[Entries on where items appear]
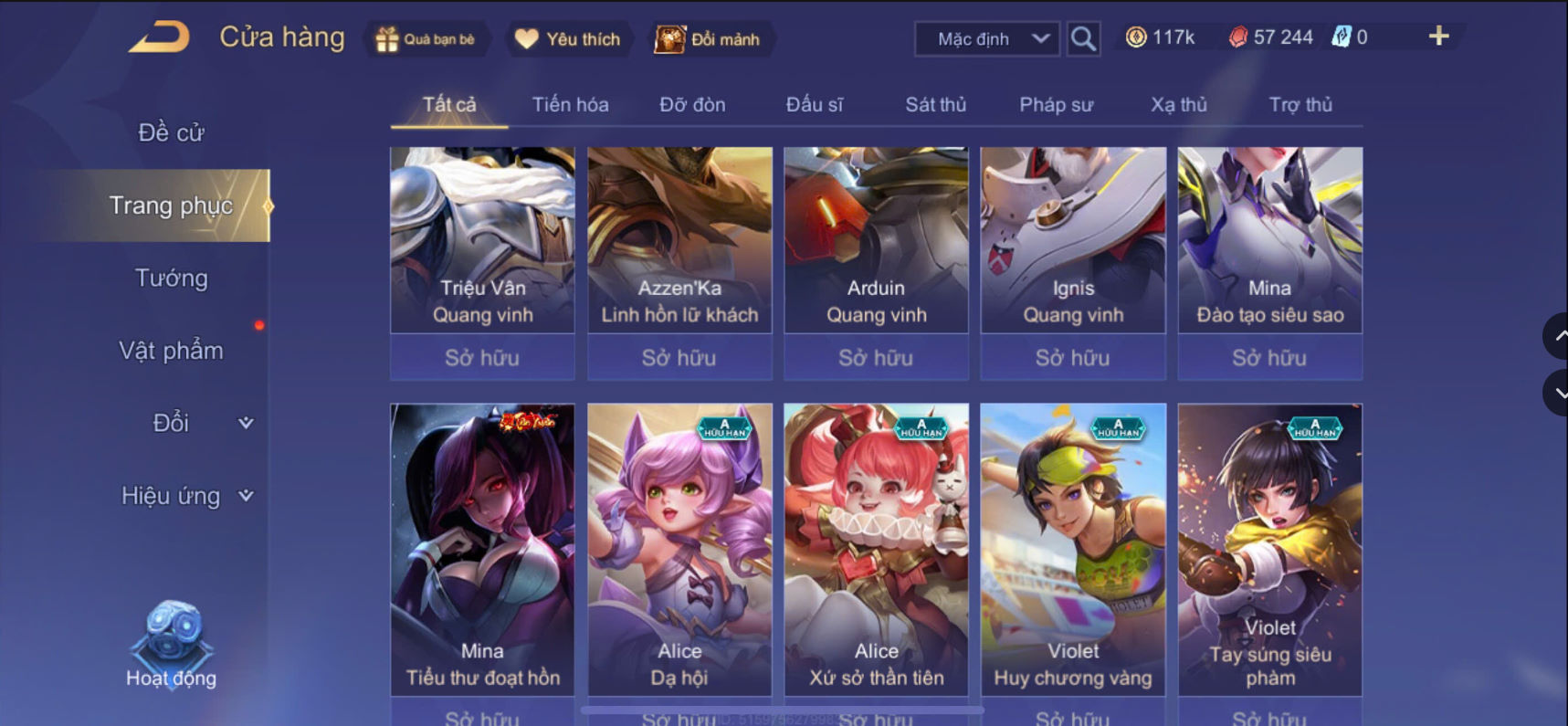1568x726 pixels.
Task: Click Sở hữu under Ignis Quang vinh
Action: click(1073, 357)
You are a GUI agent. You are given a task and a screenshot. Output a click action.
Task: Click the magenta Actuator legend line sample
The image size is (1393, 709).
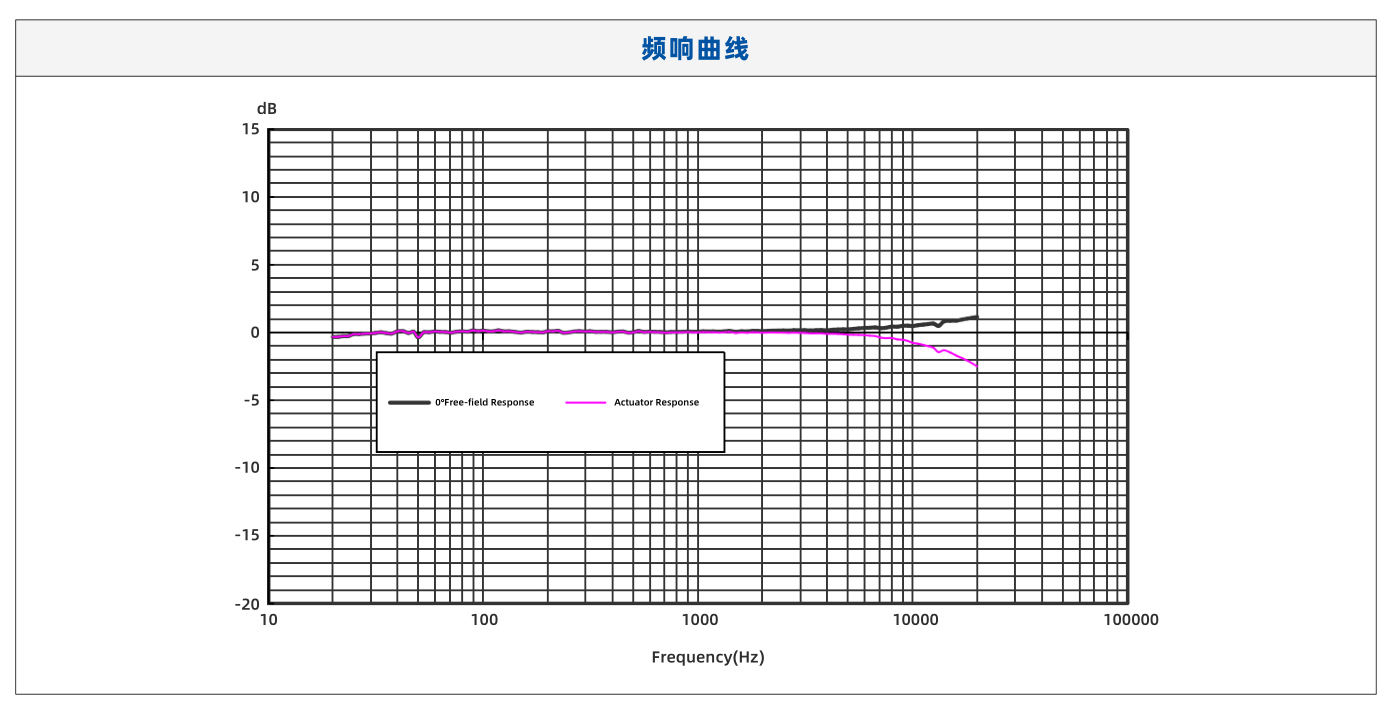[586, 403]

### [GIVEN PROBLEM]
Lay out every line of the entries above as a JSON list of strings, one string per line, with blank lines skipped and the pictures left out.

### [ANSWER FOR THIS EXERCISE]
[
  "1568x726 pixels.",
  "Task: Click Sở hữu under Ignis Quang vinh",
  "Action: click(1073, 357)",
  "You are a GUI agent. You are given a task and a screenshot. Output a click action.",
  "Task: Click the magenta Actuator legend line sample",
  "The image size is (1393, 709).",
  "[586, 403]"
]